Hier unser erster analytischer Anwendungsfall aus dem Inneren der Bundesbank. Stellen Sie sich ein System vor, das täglich Tausende von Nachrichtenartikeln durchforstet. Dieses System, das wir “BUBA-Bot” nennen, stammt aus unserem Zentralbereich Märkte und nutzt neuronale Netze und Webscraping, um wertvolle Marktinformationen zu liefern.

Das Tool ist schon seit einigen Jahren in Betrieb. Durch Sentimentanalysen werden die Artikel bewertet und mittels KI thematisch klassifiziert. Die Daten kombinieren wir anschließend mit Finanzmarktdaten und machen sie für Fragestellungen nutzbar, die im Bereich „Market Intelligence“ und Marktanalyse relevant sind.

Und hier kommt der spannendste Teil: Der BUBA-Bot integriert aktuell eine ChatGPT KI. Dies ermöglicht es den Nutzern, mit der KI über aktuelle weltweite Entwicklungen zu diskutieren und Einschätzungen der KI zur Nachrichtenlage zu erhalten.

> [DATENSÄTZE]
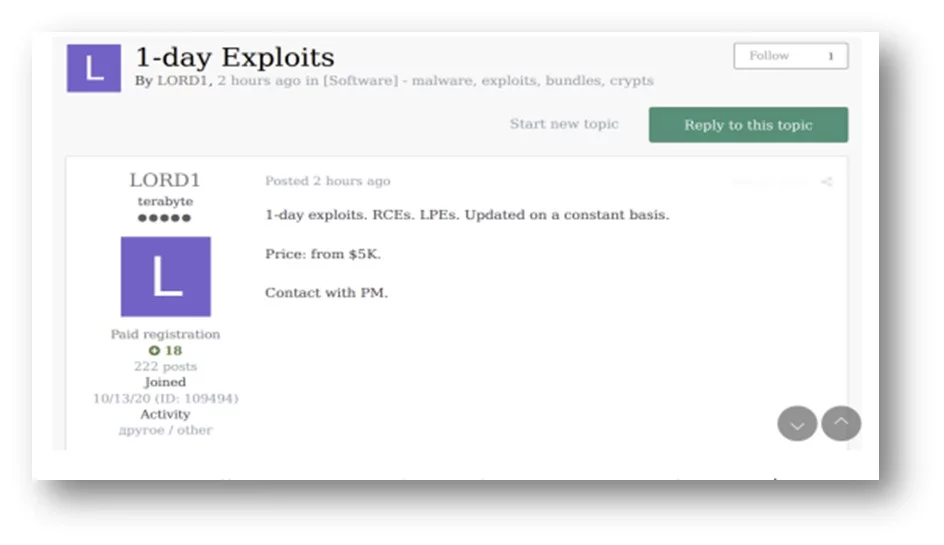Click the Posted 2 hours ago timestamp
The height and width of the screenshot is (545, 944).
(x=327, y=181)
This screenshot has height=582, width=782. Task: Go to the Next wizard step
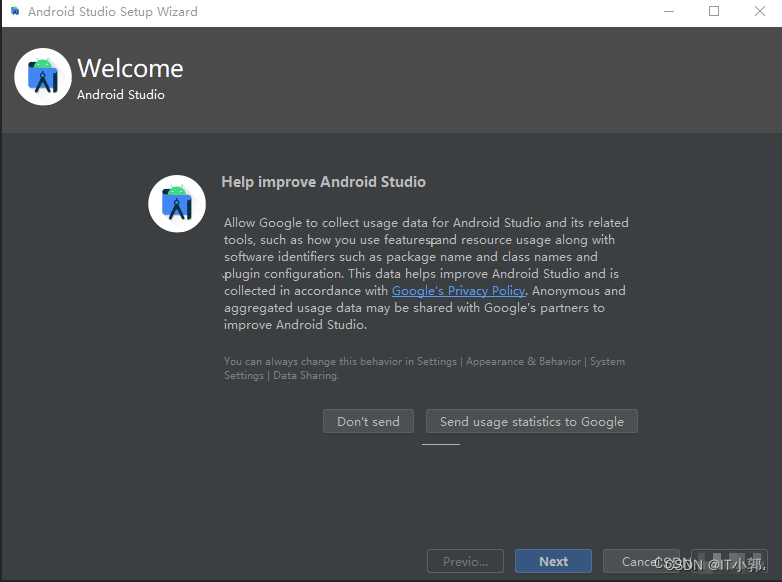point(553,561)
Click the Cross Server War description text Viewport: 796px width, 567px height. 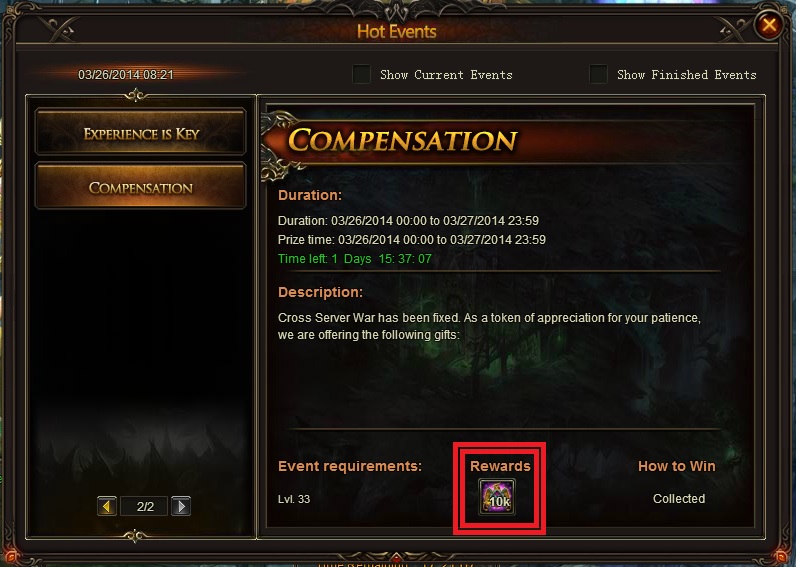click(x=489, y=326)

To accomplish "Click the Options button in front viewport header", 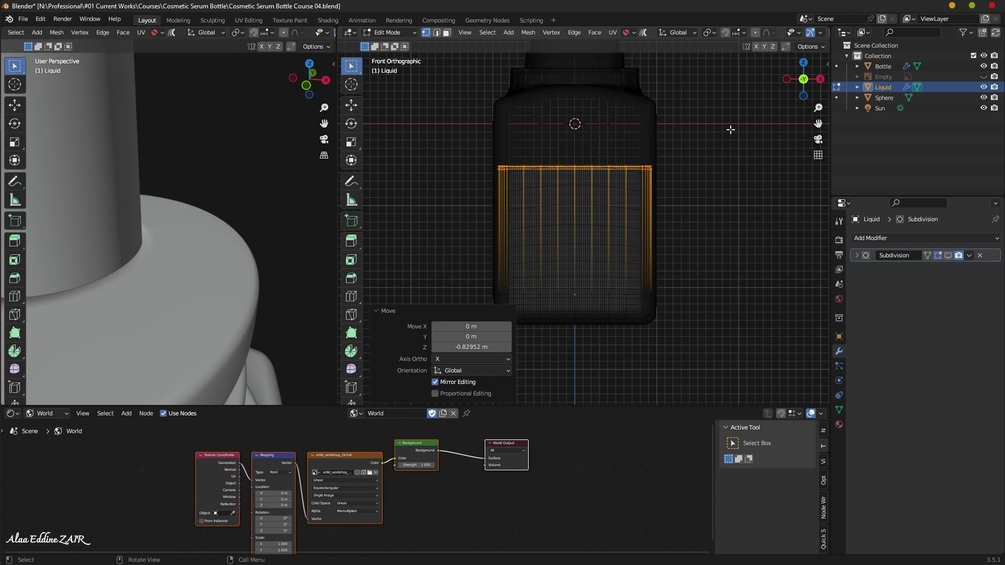I will [x=810, y=46].
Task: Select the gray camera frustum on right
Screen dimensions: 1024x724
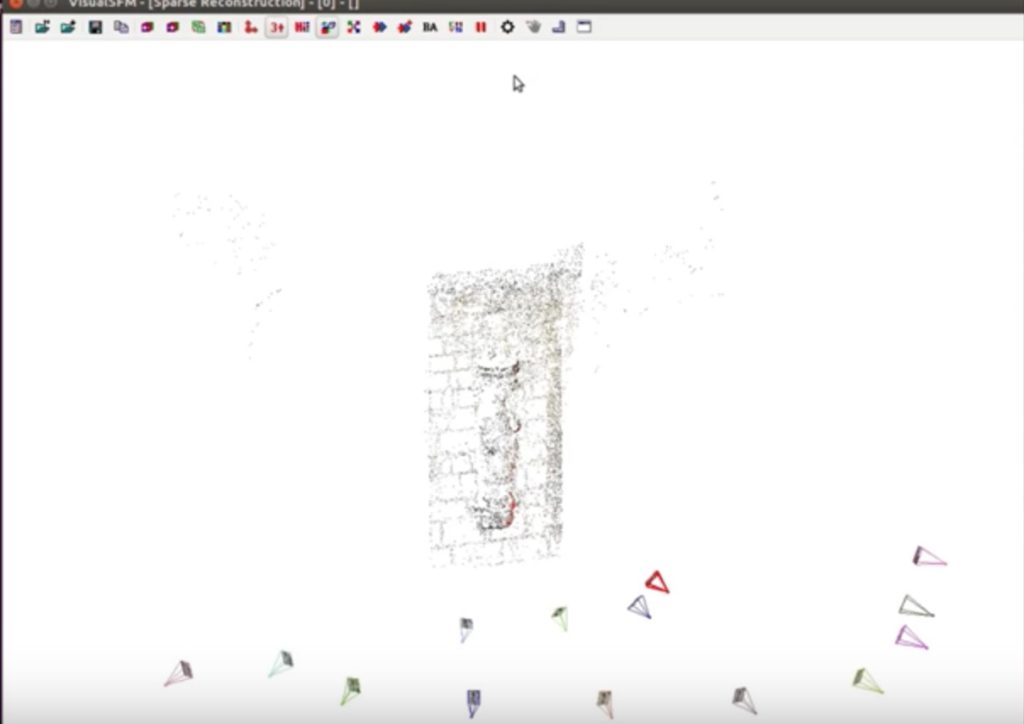Action: pyautogui.click(x=914, y=606)
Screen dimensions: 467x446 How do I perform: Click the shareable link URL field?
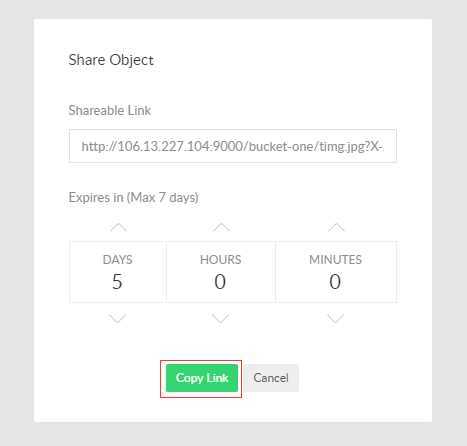(x=233, y=146)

> [BEARBEITEN SIE FOLGENDES]
1. Nennen Sie den Bereich der Bundesbank, aus dem der BUBA-Bot laut dem gezeigten Abschnitt stammt.
2. Geben Sie den gezeigten Abschnitt wortgetreu zurück, beginnend bei „Hier unser erster“ und endend bei „Nachrichtenlage zu erhalten.“.

> [LÖSUNGEN JE AUFGABE]
1. Aus dem Zentralbereich Märkte.

2.
Hier unser erster analytischer Anwendungsfall aus dem Inneren der Bundesbank. Stellen Sie sich ein System vor, das täglich Tausende von Nachrichtenartikeln durchforstet. Dieses System, das wir “BUBA-Bot” nennen, stammt aus unserem Zentralbereich Märkte und nutzt neuronale Netze und Webscraping, um wertvolle Marktinformationen zu liefern.

Das Tool ist schon seit einigen Jahren in Betrieb. Durch Sentimentanalysen werden die Artikel bewertet und mittels KI thematisch klassifiziert. Die Daten kombinieren wir anschließend mit Finanzmarktdaten und machen sie für Fragestellungen nutzbar, die im Bereich „Market Intelligence“ und Marktanalyse relevant sind.

Und hier kommt der spannendste Teil: Der BUBA-Bot integriert aktuell eine ChatGPT KI. Dies ermöglicht es den Nutzern, mit der KI über aktuelle weltweite Entwicklungen zu diskutieren und Einschätzungen der KI zur Nachrichtenlage zu erhalten.